When I was abused by my father at 5, I left my body and watched the scene from some other place. A few days in, I became afraid that what he was about to do would kill the tiny body I was watching from above. Although I remember coming back from that other place into my physical self to save our combined life, I never really truly stayed connected to my physical being after that.
I’m nearly 50 now, 75 (+ or -) pounds overweight and suffering a handful of maladies related to my obesity (high blood pressure, achy joints, shortness of breath and the like). And I’ve had a largely unhealthy relationship to sex, and the men who were my partners in it.
The self abuse/protection that food represents to an incest victim like me, and the layers of fat I blanket myself in are, I think, a big part of the diet and fitness industry’s multi-billion dollar cash flow drivers for success. Whether that is intentional or not, I’d bet you dollars to donuts those people who attend to bottom lines (rather than my or your bottom!) are COUNTING ON people like myself to fall off wagons, go on binges, and devolve into that shameful disgust that drives us to diet more, start and re-start exercise programs without understanding them, etc. – that unending obsessive spiral to our own personal hell.

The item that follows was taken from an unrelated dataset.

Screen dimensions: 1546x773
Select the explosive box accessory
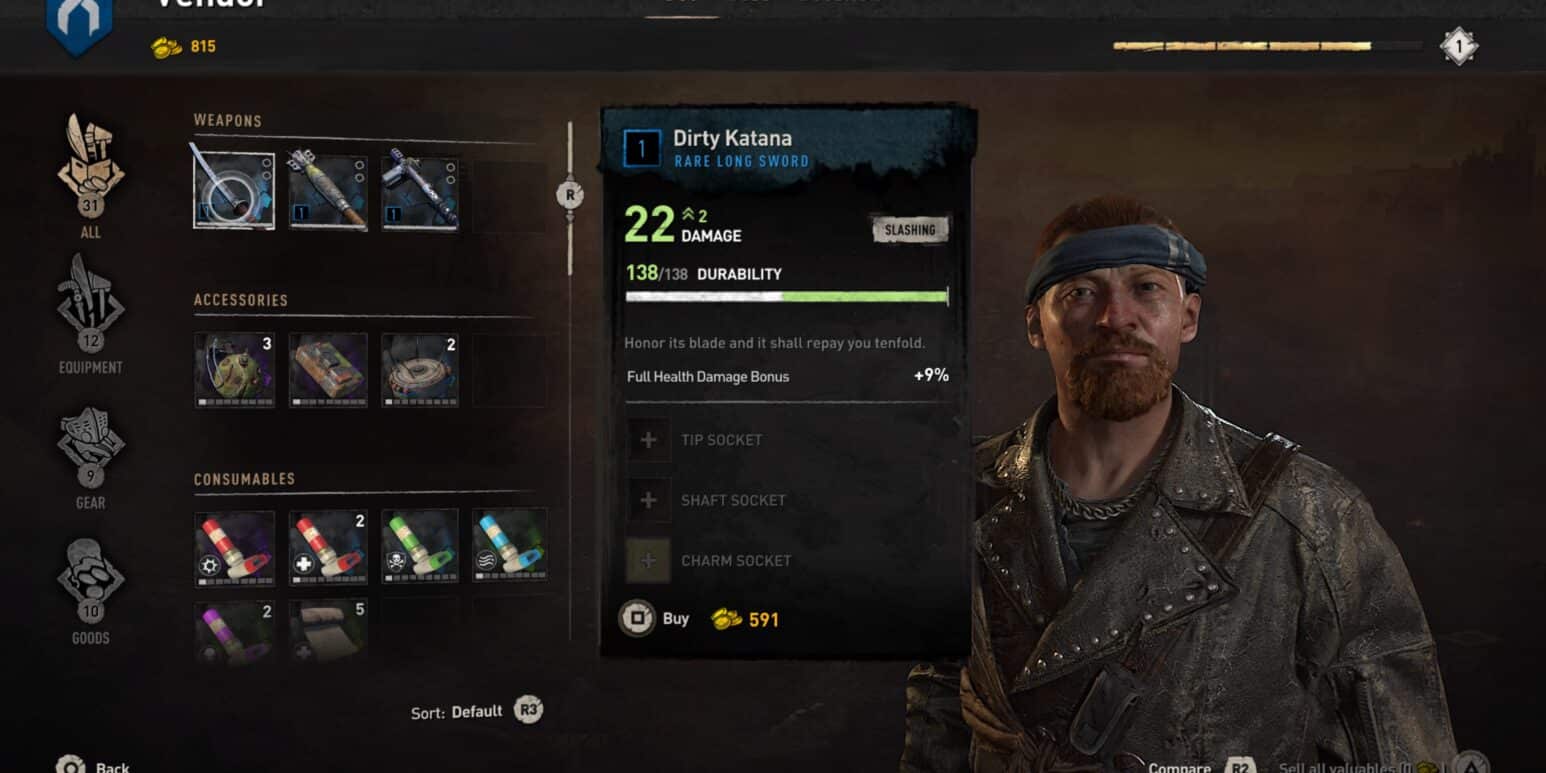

Then there’s the whole relationship to sex.
As obvious as this next statement may be to those who know me and are familiar with my past experiences (or those of you who know someone like me), I’ve only recently come to grips emotionally to the idea of “betrayal by my body.” I’d had a pretty good handle on the betrayal of a parent to his vulnerable child – there were tons of books, therapy and 12-step programs on that topic – some of them potent in their helping a victim to heal. And as much as I’d found peace in forgiveness, and my recovery stemming from learning about and working diligently with those particular feelings, I was never able to get a grip on sex.
It’s been frustrating. I’m smart, in touch, live a life out of love, have extraordinary relationships – as long as those relationships didn’t involve sex.